-- Exercise input start --

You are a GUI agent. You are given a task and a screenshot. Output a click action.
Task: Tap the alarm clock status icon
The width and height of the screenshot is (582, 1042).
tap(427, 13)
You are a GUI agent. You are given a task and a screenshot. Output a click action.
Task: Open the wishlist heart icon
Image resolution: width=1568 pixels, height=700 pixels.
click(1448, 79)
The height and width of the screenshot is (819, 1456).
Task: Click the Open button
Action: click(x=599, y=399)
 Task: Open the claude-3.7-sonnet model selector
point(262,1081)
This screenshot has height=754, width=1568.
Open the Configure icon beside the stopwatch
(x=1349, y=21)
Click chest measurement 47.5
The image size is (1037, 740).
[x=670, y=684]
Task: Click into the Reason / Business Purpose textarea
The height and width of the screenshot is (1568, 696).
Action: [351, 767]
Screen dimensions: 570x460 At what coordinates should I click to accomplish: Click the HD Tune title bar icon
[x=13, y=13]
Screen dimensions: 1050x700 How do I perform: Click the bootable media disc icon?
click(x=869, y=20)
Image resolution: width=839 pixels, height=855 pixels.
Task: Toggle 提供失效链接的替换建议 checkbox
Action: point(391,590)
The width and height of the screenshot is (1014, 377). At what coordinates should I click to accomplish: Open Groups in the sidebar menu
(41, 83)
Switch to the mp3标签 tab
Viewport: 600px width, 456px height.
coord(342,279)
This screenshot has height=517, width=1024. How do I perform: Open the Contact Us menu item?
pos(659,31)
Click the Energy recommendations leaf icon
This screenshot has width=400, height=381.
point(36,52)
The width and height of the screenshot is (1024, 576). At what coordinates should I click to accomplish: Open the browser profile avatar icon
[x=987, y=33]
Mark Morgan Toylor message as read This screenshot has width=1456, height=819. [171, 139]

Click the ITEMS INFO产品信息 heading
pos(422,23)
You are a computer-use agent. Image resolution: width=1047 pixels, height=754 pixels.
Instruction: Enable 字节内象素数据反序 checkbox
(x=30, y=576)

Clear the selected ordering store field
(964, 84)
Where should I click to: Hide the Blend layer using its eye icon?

-- Exercise input end --

Put the lines from the start of the records through the line containing "point(262,1081)" into a JSON list of strings, one string per line and no blank lines.

[
  "You are a GUI agent. You are given a task and a screenshot. Output a click action.",
  "Task: Tap the alarm clock status icon",
  "The width and height of the screenshot is (582, 1042).",
  "tap(427, 13)",
  "You are a GUI agent. You are given a task and a screenshot. Output a click action.",
  "Task: Open the wishlist heart icon",
  "Image resolution: width=1568 pixels, height=700 pixels.",
  "click(1448, 79)",
  "The height and width of the screenshot is (819, 1456).",
  "Task: Click the Open button",
  "Action: click(x=599, y=399)",
  " Task: Open the claude-3.7-sonnet model selector",
  "point(262,1081)"
]